[Text block]
◇ ◇ ◇ ◇ ◇
Open Stack

Fri Feb 5 21:52:15 UTC 2021

On Thu, Feb 4, 2021 at 9:41 PM Mark Goddard <mark at stackhpc.com> wrote:

>
>
> On Thu, 4 Feb 2021, 17:29 Dan Smith, <dms at danplanet.com> wrote:
>
>> Hi all,
>>
>> I have become increasingly concerned with CI performance lately, and
>> have been raising those concerns with various people. Most specifically,
>> I'm worried about our turnaround time or "time to get a result", which
>> has been creeping up lately. Right after the beginning of the year, we
>> had a really bad week where the turnaround time was well over 24
>> hours. That means if you submit a patch on Tuesday afternoon, you might
>> not get a test result until Thursday. That is, IMHO, a real problem and
>> massively hurts our ability to quickly merge priority fixes as well as
>> just general velocity and morale. If people won't review my code until
>> they see a +1 from Zuul, and that is two days after I submitted it,
>> that's bad.
>>
> Thanks for looking into this Dan, it's definitely an important issue and
> can introduce a lot of friction into and already heavy development process.
>
>>
>> Things have gotten a little better since that week, due in part to
>> getting past a rush of new year submissions (we think) and also due to
>> some job trimming in various places (thanks Neutron!). However, things
>> are still not great. Being in almost the last timezone of the day, the
>> queue is usually so full when I wake up that it's quite often I don't
>> get to see a result before I stop working that day.
◇ ◇ ◇ ◇ ◇
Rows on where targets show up

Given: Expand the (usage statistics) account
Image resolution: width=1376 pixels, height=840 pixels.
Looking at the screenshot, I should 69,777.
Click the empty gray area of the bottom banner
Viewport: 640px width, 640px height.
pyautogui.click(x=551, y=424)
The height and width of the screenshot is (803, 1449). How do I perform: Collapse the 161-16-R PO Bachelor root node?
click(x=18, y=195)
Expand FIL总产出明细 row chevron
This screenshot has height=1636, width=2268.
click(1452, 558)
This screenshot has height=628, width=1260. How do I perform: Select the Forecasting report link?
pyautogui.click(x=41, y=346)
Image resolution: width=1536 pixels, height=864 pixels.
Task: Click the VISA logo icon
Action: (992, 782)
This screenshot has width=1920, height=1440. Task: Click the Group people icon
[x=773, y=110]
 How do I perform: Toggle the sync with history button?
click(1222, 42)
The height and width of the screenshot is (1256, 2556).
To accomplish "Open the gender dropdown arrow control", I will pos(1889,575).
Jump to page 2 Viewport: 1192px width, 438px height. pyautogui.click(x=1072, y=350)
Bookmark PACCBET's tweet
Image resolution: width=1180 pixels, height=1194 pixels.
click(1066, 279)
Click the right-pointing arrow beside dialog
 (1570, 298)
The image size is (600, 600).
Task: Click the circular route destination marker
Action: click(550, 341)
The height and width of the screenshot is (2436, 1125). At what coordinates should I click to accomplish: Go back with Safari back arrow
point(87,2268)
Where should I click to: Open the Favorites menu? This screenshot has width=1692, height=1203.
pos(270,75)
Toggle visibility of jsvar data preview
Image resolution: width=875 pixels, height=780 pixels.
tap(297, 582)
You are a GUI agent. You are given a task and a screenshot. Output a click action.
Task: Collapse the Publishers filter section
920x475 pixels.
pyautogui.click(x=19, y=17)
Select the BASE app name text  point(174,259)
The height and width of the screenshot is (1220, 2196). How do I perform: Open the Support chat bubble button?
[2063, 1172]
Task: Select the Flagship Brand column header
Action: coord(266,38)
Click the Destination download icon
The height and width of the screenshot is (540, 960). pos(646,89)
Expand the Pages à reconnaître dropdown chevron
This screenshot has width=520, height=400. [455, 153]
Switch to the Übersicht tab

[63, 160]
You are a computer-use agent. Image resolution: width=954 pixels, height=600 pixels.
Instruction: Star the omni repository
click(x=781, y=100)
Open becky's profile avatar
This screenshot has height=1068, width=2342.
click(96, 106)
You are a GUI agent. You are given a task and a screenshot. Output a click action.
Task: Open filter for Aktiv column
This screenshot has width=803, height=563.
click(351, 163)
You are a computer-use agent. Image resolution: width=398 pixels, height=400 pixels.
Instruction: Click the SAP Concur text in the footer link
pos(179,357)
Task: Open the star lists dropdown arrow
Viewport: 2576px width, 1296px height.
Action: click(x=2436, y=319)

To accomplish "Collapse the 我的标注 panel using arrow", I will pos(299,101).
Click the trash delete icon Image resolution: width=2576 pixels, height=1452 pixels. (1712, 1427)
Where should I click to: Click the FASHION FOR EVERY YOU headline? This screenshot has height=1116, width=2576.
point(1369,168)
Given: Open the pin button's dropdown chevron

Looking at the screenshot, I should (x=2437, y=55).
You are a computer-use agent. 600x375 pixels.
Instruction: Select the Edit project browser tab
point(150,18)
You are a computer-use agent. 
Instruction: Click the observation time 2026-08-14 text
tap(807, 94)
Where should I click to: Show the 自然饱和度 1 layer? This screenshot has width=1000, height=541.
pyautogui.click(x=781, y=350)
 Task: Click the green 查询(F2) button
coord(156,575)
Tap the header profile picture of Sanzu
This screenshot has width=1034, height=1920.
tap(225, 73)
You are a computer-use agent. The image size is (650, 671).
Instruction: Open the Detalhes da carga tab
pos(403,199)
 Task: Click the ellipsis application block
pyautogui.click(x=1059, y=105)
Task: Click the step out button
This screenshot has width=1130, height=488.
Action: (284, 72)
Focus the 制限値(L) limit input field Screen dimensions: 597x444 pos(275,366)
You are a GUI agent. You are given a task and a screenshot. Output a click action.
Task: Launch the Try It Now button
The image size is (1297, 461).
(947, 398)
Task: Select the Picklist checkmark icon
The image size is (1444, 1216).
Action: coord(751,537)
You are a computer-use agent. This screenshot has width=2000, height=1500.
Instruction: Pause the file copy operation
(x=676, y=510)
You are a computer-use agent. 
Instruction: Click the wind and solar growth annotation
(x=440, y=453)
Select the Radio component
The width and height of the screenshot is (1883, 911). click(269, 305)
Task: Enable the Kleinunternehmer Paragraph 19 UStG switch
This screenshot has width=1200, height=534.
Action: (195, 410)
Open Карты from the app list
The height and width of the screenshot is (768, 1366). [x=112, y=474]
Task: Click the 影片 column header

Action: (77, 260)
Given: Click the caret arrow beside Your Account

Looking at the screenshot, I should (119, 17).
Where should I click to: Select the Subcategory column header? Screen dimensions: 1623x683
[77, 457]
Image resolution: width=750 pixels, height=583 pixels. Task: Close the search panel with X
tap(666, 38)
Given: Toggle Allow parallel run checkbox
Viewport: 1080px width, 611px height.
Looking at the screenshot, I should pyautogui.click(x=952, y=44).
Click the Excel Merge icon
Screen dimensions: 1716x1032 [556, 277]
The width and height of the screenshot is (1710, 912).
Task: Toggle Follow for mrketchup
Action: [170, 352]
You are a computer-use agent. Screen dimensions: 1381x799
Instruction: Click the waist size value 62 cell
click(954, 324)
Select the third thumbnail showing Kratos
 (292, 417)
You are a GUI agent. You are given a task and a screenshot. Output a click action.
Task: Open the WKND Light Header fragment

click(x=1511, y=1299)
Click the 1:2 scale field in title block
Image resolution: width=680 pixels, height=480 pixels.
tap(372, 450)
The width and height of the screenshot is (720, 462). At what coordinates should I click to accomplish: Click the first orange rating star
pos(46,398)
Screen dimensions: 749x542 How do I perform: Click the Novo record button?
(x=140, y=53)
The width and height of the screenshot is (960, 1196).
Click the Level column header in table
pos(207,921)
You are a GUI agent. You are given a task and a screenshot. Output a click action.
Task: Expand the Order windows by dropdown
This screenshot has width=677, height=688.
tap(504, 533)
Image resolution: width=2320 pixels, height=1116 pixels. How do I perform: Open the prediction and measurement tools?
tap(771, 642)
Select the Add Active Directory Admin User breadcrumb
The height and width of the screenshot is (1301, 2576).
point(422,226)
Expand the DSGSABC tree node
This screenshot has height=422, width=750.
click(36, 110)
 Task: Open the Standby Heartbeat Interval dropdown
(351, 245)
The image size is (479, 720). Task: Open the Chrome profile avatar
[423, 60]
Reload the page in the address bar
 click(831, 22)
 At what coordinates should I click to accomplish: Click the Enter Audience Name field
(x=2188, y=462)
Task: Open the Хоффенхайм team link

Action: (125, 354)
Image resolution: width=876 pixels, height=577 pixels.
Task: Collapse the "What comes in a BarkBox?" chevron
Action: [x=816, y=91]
◇ ◇ ◇ ◇ ◇
[Instructions for the task]
Using the CI performance thread, answer these:
1. During the bad week right after the beginning of the year, how long was the turnaround time?
2. Which group is thanked for job trimming?
3. On what date did Dan Smith write the original message?
The records have no connection to the text.

[Task solution]
1. Well over 24 hours.
2. Neutron.
3. Thursday, 4 February 2021.